STATED GOAL: Please give the entries as a JSON list of strings, one string per line with blank lines left out, starting at the line that has "Task: Click timestamp" and stopping after the line that has "pos(136,533)".

Rows of pointing data:
● ● ● ●

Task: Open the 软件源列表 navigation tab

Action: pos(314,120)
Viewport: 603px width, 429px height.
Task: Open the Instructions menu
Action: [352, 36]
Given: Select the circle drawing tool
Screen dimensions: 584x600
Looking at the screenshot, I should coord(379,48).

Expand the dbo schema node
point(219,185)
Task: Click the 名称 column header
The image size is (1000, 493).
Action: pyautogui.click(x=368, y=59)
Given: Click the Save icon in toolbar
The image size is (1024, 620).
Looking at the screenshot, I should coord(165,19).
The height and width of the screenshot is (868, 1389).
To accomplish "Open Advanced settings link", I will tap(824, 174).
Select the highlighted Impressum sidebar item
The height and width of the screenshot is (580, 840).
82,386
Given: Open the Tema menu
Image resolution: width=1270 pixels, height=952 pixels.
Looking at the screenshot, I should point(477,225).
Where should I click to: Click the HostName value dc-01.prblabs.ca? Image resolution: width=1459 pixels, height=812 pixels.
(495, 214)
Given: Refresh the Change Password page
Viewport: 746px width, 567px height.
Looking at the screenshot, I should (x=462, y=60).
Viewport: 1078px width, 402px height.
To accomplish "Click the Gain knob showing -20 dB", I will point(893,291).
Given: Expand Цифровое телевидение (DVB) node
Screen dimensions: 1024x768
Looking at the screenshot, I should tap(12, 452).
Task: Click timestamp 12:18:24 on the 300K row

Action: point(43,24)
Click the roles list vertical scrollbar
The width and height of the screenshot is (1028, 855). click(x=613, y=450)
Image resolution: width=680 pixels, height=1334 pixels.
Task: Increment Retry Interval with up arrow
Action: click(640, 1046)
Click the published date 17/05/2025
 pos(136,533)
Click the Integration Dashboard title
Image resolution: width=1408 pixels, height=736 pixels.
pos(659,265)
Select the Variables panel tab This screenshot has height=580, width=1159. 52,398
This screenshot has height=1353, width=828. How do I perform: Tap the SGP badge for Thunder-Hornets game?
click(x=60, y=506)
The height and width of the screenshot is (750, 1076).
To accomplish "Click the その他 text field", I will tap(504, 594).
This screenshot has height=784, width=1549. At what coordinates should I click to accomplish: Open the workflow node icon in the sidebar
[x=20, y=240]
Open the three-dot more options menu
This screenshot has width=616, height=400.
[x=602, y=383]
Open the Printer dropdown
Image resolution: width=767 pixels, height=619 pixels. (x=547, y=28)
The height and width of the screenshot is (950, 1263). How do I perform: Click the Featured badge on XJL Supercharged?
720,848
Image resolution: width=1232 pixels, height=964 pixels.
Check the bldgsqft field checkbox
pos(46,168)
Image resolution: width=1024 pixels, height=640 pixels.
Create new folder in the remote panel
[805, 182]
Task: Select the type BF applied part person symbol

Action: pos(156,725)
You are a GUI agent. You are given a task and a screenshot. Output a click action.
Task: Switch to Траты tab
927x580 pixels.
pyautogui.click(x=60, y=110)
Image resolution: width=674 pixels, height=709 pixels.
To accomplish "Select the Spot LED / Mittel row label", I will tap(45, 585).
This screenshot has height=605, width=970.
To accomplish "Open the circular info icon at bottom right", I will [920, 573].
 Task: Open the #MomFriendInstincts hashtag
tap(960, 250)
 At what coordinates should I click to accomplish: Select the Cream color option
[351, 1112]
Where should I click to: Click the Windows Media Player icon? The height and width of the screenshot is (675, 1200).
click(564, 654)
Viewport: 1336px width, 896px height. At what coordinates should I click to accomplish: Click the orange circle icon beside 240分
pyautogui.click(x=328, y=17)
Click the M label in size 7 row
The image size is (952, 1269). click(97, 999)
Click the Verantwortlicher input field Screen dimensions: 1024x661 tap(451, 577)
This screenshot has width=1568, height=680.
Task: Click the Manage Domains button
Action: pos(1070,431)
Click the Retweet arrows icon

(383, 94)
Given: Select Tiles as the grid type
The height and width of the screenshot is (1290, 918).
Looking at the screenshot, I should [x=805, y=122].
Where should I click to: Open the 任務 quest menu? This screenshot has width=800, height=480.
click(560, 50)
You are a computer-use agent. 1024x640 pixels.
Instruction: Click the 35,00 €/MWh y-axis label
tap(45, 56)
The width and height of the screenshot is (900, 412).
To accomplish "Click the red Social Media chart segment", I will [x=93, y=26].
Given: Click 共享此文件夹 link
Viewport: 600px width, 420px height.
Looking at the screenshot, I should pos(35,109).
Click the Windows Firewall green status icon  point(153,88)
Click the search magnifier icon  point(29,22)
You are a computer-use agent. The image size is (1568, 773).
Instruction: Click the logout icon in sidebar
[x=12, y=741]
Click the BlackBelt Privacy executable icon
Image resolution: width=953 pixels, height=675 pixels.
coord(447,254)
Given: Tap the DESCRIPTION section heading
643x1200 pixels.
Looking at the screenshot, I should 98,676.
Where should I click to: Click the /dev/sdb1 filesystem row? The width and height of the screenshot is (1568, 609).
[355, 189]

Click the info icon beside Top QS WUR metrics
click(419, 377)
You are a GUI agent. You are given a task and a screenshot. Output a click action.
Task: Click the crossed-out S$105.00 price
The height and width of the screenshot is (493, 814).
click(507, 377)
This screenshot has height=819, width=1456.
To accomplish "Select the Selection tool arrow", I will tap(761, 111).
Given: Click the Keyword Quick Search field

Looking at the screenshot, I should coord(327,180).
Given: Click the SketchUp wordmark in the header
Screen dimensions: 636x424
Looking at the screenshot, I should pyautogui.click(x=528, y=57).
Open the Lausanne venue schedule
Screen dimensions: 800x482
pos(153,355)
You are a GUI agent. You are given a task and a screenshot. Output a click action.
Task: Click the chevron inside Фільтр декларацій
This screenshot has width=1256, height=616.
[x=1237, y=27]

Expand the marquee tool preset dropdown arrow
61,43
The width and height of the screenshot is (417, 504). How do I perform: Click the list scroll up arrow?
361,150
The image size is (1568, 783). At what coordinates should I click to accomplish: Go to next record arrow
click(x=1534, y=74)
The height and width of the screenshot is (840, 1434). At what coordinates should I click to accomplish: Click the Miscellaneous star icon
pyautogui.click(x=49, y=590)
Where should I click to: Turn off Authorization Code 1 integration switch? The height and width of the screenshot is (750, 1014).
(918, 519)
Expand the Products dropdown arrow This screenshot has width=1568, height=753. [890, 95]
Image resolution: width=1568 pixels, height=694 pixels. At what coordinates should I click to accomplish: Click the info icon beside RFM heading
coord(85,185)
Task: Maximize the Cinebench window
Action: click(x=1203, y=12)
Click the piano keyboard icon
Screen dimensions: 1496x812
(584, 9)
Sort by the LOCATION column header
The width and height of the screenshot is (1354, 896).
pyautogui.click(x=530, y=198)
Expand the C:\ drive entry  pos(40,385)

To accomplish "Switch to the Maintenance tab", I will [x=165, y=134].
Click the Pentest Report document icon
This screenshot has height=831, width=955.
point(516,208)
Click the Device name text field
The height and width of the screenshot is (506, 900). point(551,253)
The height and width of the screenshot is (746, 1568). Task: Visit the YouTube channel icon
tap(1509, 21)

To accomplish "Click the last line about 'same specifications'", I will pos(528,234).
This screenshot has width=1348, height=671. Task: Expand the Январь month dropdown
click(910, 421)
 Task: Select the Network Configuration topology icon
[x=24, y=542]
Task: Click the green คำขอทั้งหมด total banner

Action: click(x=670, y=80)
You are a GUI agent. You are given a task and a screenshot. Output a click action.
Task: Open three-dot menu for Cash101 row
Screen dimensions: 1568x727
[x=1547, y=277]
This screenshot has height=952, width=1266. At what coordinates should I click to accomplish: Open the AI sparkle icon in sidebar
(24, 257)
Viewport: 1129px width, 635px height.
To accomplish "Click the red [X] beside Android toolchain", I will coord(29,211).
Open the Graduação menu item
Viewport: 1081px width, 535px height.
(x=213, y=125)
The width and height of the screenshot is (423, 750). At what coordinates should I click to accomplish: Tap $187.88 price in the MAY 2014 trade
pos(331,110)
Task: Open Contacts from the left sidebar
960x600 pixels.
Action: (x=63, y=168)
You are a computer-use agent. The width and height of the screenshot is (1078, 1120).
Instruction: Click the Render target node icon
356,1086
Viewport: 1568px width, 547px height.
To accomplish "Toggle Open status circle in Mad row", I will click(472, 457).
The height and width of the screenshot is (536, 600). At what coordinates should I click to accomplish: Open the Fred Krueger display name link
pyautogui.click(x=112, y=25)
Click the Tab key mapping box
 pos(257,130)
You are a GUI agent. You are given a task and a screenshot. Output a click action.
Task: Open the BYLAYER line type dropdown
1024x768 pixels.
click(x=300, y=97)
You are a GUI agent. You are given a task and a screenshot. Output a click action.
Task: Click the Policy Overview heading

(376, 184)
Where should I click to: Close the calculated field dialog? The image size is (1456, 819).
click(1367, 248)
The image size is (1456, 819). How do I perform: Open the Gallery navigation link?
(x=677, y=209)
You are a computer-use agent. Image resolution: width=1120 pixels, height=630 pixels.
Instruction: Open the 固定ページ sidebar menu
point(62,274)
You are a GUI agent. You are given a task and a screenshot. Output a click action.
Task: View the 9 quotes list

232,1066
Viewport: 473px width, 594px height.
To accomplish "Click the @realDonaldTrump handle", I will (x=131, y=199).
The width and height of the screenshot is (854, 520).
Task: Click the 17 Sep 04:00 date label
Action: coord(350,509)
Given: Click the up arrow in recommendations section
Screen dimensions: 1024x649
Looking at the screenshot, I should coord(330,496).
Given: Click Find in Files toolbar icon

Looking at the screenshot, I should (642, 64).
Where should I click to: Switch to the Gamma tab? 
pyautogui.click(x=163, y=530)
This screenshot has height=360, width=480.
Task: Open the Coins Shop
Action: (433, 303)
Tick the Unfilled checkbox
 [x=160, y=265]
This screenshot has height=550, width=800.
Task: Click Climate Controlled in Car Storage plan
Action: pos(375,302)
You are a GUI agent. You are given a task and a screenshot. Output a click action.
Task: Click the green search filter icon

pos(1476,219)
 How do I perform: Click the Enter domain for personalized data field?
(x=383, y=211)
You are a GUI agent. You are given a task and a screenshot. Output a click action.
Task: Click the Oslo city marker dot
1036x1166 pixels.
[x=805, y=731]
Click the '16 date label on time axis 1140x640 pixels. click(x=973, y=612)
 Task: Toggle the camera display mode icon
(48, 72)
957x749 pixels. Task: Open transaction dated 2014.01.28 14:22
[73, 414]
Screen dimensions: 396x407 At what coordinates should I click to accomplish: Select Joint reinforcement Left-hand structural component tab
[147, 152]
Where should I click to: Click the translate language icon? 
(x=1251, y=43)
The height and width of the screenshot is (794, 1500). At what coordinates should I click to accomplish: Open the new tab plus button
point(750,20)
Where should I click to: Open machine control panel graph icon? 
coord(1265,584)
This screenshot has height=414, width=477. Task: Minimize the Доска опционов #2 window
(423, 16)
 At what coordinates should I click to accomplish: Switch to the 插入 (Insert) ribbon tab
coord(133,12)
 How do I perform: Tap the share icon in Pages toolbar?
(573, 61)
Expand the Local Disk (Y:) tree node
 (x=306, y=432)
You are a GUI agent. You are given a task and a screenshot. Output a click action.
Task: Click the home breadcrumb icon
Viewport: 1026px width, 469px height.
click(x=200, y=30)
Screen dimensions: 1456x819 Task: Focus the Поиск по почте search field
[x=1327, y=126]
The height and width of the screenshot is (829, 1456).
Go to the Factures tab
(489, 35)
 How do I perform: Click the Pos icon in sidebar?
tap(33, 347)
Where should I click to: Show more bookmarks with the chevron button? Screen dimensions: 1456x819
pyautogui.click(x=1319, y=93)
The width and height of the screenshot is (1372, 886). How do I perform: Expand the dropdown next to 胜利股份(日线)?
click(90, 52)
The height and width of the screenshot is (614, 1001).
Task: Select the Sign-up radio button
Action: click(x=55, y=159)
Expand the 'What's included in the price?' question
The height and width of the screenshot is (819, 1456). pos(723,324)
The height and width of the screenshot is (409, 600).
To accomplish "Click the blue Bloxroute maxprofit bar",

● ● ● ●

FULL SOLUTION:
[
  "Task: Click timestamp 12:18:24 on the 300K row",
  "Action: point(43,24)",
  "Click the roles list vertical scrollbar",
  "The width and height of the screenshot is (1028, 855). click(x=613, y=450)",
  "Image resolution: width=680 pixels, height=1334 pixels.",
  "Task: Increment Retry Interval with up arrow",
  "Action: click(640, 1046)",
  "Click the published date 17/05/2025",
  " pos(136,533)"
]